**Tâches à faire**.
• 1. Relevez tous les noms de logiciels ou de projets logiciels cités dans l'entretien.
• 2. D'après l'entretien, quand les premiers télécentres de Sao Paulo ont-ils été lancés ?

Cependant, la pire chose à propos d'Apple est qu'ils ont
utilisé des brevets pour empêcher les logiciels
libres d'utiliser correctement les indications de lissage des polices
de caractères.
OFB
: Comment le HURD
progresse-t-il ? Est-ce toujours une priorité pour le projet
GNU malgré la disponibilité d'un noyau Linux de
plus en plus mature ?
RMS
: Le HURD n'est pas une haute
priorité actuellement, précisément
pour la raison que vous suggérez. Des personnes s'y
intéressent toujours pour des raisons techniques, et il fait
de lents progrès.
OFB
: Voyez-vous une ou deux
"grandes choses" se produire dans la communauté
cette année ?
RMS
: Je ne peux pas
prédire l'avenir. Ma boule de cristal est
embrumée aujourd'hui ;-).
OFB
: Eloignons-nous des
boules de cristal embrumées, combien de temps pensez-vous qu'il
faudra
pour enfin obtenir que le logiciel libre trouve sa place chez
l'utilisateur moyen, non technicien, qui le trouvera non seulement
philosophiquement préférable mais également
facilement utilisable ? Avons-nous atteint cette étape ou il
y a quelque chose en particulier que vous voyez comme un obstacle qui
doive être d'abord surmonté ?
RMS
: D'après ce que
j'ai entendu, nous en sommes déjà là
dans l'ensemble. Les premiers télécentres de Sao
Paulo ont été lancés il y a deux ans,
pour donner aux gens des quartiers pauvres une chance d'utiliser des
ordinateurs et l'internet. Ils utilisent GNU/Linux, et les gens sans
expérience le trouve facile à utiliser.

**Lignes**.
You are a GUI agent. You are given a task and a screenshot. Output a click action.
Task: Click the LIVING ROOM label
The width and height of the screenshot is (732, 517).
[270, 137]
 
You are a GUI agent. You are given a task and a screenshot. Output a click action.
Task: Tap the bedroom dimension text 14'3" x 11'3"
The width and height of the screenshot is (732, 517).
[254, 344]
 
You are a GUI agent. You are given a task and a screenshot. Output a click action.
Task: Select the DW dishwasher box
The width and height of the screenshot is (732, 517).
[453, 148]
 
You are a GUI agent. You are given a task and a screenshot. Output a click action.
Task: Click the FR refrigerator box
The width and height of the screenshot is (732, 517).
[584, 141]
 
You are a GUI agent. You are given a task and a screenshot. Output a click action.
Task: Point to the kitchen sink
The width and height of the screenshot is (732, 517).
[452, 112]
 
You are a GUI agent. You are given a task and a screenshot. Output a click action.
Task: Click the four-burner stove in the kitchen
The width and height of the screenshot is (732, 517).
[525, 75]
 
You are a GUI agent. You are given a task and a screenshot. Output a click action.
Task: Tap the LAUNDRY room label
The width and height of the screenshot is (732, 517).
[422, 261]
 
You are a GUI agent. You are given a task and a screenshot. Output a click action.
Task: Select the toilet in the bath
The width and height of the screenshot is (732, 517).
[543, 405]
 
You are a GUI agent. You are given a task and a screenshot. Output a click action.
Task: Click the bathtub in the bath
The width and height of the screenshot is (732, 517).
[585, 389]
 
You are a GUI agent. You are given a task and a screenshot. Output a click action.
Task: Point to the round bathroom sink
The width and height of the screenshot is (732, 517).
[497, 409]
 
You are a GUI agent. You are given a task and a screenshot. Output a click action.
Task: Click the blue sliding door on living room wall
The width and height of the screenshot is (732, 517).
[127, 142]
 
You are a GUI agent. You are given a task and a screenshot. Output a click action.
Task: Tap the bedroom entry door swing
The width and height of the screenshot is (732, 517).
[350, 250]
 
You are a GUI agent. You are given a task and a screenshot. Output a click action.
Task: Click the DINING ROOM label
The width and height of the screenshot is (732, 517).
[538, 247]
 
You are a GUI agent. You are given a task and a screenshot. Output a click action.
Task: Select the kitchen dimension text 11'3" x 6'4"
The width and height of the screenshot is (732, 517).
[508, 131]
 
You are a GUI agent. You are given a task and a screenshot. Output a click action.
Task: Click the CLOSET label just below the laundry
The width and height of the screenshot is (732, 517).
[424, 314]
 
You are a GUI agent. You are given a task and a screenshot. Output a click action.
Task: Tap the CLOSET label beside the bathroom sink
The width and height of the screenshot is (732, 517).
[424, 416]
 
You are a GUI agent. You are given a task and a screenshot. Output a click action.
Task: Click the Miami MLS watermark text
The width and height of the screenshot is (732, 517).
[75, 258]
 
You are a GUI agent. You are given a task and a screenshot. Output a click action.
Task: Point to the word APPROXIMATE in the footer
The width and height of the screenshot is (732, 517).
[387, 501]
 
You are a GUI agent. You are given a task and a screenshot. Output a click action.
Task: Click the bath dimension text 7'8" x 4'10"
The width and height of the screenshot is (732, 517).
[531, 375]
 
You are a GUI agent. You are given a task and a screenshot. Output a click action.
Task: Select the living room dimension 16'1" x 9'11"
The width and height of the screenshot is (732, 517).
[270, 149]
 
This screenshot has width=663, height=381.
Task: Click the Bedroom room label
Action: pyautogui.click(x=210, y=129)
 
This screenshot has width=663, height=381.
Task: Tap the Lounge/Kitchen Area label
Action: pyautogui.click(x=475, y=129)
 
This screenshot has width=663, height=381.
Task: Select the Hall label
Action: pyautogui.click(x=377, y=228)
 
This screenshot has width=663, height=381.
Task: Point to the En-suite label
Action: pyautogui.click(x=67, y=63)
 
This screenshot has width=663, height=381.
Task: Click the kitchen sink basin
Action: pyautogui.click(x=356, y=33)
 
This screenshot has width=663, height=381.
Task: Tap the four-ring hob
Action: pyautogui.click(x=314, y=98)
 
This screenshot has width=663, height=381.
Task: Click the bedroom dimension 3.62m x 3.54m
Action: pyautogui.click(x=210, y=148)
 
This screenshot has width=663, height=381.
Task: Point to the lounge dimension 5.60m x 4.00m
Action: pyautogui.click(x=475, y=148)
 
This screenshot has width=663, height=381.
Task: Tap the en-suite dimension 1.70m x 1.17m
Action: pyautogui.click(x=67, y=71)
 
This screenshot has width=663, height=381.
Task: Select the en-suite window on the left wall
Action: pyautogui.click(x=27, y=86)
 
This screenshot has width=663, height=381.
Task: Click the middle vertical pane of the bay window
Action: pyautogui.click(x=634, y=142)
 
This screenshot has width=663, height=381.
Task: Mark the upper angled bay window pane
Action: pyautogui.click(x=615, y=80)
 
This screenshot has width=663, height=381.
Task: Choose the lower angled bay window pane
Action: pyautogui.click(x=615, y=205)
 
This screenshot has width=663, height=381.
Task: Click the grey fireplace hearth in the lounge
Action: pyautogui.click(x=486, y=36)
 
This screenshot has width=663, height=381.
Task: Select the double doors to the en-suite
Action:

**Réponses par tâche**.
• 1.
- HURD
- GNU
- Linux
- GNU/Linux

• 2. Il y a deux ans.